Neste momento o principal desafio é manter a qualidade de vida e diminuir a frustração que o meu marido sente. É muito complicado em situação ainda laboral, em que, ao nível empresarial, não existe conhecimento sobre a situação dele e eu tenho de estar sempre ao lado nestes contextos. Ele faz um dia-a-dia perfeitamente normal, claro que mais tranquila do que antigamente, mas também chega a uma altura da vida em que todos nós devemos abrandar e aproveitar o dia de outra forma. O mais gritante é mesmo o trabalho.
Outra coisa que mudou foi o facto de eu evitar deixá-lo sozinho muitas vezes, pois ele pode precisar de alguma coisa e eu não estou por perto. Também tenho a sorte de já não estar a trabalhar o que me permite ter outra disponibilidade para mim e para ele e mantenho a minha vida social tanto quanto possível atualmente, apesar de sempre termos vivido um para o outro.

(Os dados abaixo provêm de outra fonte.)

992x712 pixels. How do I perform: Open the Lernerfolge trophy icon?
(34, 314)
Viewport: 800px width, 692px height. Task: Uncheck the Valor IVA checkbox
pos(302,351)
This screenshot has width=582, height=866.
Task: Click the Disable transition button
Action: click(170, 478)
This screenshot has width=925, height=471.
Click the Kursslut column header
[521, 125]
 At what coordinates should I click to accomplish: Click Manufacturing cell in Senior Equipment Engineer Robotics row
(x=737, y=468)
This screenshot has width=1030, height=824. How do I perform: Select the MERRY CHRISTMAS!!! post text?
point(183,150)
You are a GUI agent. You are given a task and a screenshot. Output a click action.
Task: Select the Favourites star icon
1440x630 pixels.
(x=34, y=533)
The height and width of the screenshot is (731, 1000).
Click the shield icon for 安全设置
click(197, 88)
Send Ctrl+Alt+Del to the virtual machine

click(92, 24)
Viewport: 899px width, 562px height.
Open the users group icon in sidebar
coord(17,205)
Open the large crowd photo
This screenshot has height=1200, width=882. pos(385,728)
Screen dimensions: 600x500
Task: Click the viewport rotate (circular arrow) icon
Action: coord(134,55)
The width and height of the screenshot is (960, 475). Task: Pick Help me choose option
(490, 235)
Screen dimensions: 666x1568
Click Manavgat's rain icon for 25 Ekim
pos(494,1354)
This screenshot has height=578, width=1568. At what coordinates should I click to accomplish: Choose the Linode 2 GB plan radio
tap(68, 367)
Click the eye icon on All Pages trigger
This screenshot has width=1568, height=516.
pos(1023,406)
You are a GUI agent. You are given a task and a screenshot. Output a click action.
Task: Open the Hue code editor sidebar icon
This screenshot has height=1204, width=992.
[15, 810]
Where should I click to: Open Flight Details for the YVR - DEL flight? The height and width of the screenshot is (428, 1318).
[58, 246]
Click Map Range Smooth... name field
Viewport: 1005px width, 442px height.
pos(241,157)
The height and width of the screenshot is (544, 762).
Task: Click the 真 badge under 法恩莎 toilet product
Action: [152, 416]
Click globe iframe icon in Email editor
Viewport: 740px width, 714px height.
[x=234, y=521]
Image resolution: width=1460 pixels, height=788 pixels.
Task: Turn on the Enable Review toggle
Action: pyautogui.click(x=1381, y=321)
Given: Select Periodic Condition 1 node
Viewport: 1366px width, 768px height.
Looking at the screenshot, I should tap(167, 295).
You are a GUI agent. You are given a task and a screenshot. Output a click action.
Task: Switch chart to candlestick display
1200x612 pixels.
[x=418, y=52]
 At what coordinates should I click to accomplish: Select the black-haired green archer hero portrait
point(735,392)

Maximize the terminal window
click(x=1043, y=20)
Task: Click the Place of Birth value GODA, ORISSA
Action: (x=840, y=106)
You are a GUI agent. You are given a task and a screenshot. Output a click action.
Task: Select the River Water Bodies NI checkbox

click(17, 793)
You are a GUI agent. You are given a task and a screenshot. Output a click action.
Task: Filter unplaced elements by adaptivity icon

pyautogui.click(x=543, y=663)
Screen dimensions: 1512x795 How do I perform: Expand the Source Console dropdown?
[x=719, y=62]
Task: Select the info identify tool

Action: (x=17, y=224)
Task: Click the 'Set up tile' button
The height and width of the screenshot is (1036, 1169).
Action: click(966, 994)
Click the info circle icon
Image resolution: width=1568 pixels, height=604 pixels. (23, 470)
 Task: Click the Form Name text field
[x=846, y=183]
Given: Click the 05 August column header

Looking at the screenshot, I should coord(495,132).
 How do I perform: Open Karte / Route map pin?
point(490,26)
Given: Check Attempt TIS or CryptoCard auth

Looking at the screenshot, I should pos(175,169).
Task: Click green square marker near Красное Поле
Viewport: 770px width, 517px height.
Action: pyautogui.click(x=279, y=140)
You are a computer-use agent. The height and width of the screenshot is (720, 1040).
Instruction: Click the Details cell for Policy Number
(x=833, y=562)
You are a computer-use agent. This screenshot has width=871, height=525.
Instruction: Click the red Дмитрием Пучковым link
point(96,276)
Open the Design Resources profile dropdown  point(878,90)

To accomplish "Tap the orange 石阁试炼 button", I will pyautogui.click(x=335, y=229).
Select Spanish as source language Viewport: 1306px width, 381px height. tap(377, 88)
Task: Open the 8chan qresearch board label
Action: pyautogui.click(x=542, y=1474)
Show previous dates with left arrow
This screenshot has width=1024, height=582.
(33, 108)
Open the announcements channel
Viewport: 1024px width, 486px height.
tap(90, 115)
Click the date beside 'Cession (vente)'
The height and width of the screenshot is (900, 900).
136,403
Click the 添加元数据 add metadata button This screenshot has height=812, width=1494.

O que sinto mais saudade é da comunicação dele, das histórias que contava, de ouvir a sua opinião, do seu espirito critico e de análise sobre as situações do dia-a-dia e da sociedade. Não faço muitas perspetivas no futuro, o meu principal objetivo é manter a qualidade de vida de ambos, e isso basta. Já vivemos muito, viajamos muito, tivemos uma vida muito intensa e por isso queremos viver de forma mais leve a partir de agora. Os caminhos não são feitos só de rosas, também temos os espinhos, e nós temos de ver a beleza da roseira.
Nestes casos como o nosso, penso que o mais importante é mantermos a calma no contacto com a pessoa, que consigamos perceber o que se passa na mente deles, quase que estar dentro deles, para não sentirem frustração e manterem o seu contacto com o exterior.”